*Work to be completed*. Give again, word for word, every line below from the one that has "Click the star" through the one that has "Given: Click the 60 value on the y-axis", both included, and no others.

*Records for this exercise*.

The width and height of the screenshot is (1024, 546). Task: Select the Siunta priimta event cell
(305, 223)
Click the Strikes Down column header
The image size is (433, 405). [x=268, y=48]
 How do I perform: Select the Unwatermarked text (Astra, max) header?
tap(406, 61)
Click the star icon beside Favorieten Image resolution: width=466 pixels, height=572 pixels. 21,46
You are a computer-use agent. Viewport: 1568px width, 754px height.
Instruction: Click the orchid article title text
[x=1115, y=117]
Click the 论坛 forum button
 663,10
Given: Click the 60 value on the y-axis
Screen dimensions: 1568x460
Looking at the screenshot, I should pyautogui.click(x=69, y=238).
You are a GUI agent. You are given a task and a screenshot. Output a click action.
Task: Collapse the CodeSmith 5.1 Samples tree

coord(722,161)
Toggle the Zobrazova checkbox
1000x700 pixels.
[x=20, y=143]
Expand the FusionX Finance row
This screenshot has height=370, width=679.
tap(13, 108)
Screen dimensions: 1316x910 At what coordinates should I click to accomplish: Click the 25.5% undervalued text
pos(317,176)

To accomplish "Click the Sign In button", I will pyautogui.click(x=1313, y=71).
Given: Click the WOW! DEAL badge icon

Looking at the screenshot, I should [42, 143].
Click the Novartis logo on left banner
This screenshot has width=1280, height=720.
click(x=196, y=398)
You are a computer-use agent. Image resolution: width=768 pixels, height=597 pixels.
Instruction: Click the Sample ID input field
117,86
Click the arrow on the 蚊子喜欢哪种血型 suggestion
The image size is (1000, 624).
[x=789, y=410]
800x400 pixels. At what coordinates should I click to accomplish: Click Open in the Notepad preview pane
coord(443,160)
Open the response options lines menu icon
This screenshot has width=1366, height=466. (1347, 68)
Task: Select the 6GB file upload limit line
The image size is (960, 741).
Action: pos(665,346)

*Solution to this problem*.
Click the star icon beside Favorieten Image resolution: width=466 pixels, height=572 pixels. 21,46
You are a computer-use agent. Viewport: 1568px width, 754px height.
Instruction: Click the orchid article title text
[x=1115, y=117]
Click the 论坛 forum button
 663,10
Given: Click the 60 value on the y-axis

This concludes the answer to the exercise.